Paul A. Navrátil
Scientific Workflows: Today and Beyond
A leadership perspective
TACC’s Strategic Technologies area is responsible for identifying the future computational needs for current and emerging scientific workflows, defining TACC strategies to support these workflows, and implementing these strategies alongside partners in the research community and in industry.
The team’s current work involves two emerging trends that will impact advanced computing over the next decade. Trend one: increasing machine complexity combined with decreasing user familiarity with and exposure to this complexity. Trend two: growth in distributed workflows where sensor networks and edge computing are combined with direct numerical simulations and deep learning to create real-time predictive and responsive capabilities.
High-level web-based science interfaces (Jupyter, RStudio, domain-specific portals) and virtualization platforms (Docker, Apptainer, CharlieCloud) hide hardware details from users at the same time that HPC systems are becoming increasingly layered and heterogeneous for processing, memory, and file input/output. Effective and efficient system use will require smart infrastructure to guide users to appropriate resources and to configure the execution environment intelligently.
In TACC’s early years, advanced computing often meant a direct numerical simulation of physical phenomena that ran across hundreds or even thousands of computers, each a “node” in a large interconnected machine. To achieve maximum performance at scale, the computational methods and data used in these simulations are carefully constructed to best use the specific processing and memory resources of the host machine.
Such simulations still dominate the number of node-hours consumed each year at TACC and are responsible for important results in atmospheric science, astrophysics, molecular physics, and more.

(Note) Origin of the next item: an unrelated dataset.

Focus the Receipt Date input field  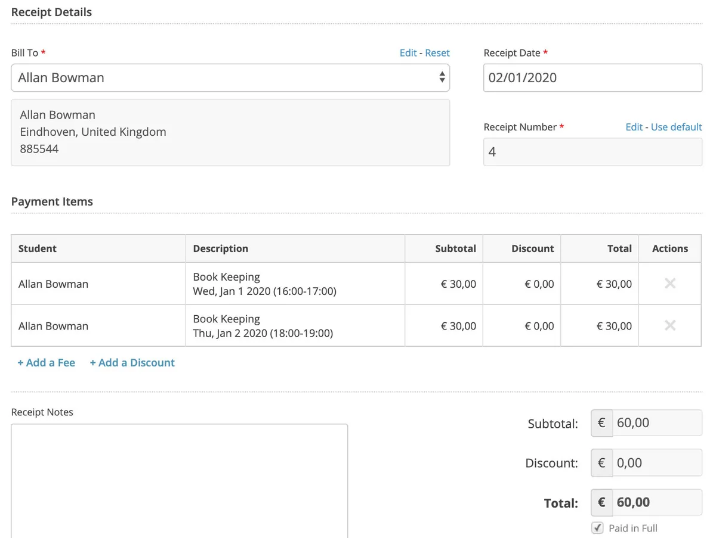click(592, 78)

The past decade has seen a dramatic rise in the number of users and the types of science done at TACC. The concept of advanced computing has expanded beyond the traditional model where a user logs directly into the machine and uses the command line to submit a job to a batch scheduler that allocates the nodes and runs the simulation.

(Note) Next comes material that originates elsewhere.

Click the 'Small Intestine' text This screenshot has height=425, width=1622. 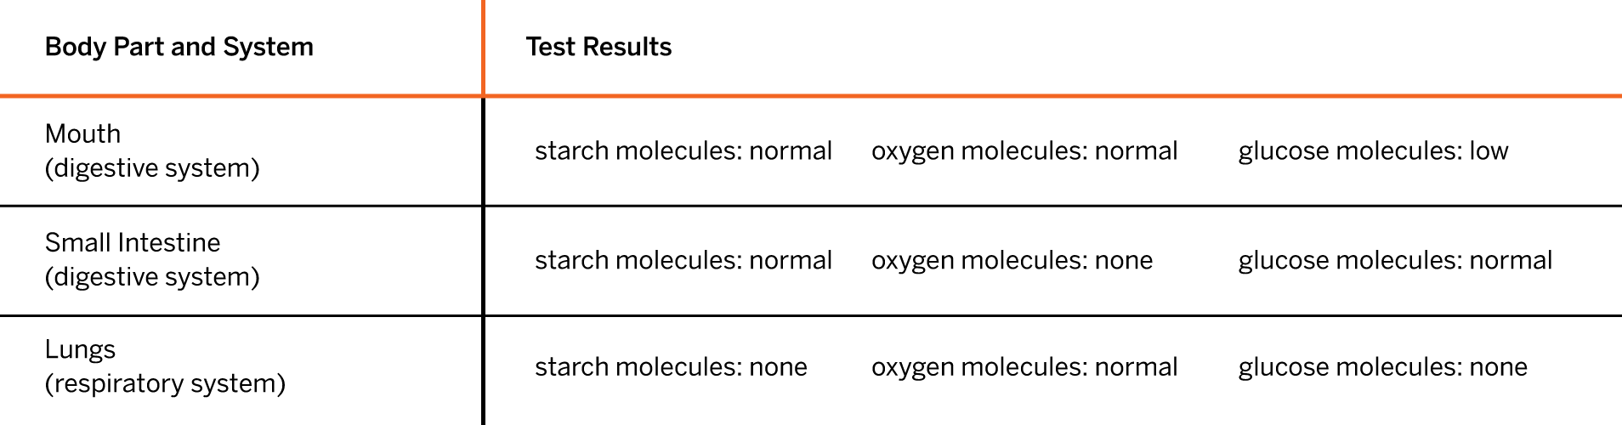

A majority of TACC users now interact with our systems using web portals and web-based services, which present system capabilities with more guidance and science-specific focus than a command-line prompt. These interfaces often simplify the user experience by hiding machine-specific details, and they may even hide the host machine itself through virtualization technologies.
Users are increasingly dependent on the choices made by the interface designer to provide reasonable default parameters for the underlying machine and to expose necessary machine details in an accessible and intelligible way. We use our experiences in domain-specific portals like DesignSafe-CI and general portals like the TACC Analysis Portal to improve the experience and productivity of both users and service providers.
Scientific workflows across disciplines look to incorporate diverse data flows from remote sensor networks and other real-time information as input for direct numerical simulations (DNS) and to train machine learning (ML) models, both for data analysis and to create surrogates of the simulations themselves. Some ML models will operate in traditional data centers like TACC for data analysis and model training; other ML models will be deployed via edge computing resources at or near the point of data collection for immediate data processing (like the Large Hadron Collider) or real-time data-driven operations (like traffic control for autonomous vehicles).
Both these uses require regular updates to the ML models for evolving data conditions. The training data needs to be captured, stored efficiently, and maintained to explain current model behavior and to inform the design of future models. Science domains that currently only use DNS also need to maintain sensor data, both for provenance and to support future ML model use.
We are currently working with academic and industry partners in environmental sensing and smart city automation to develop well-engineered, reusable frameworks for these types of workflows, leveraging proven TACC technologies like Tapis and Abaco.
These trends present exciting opportunities to reconsider traditional data center use models and expand the range of capabilities TACC offers.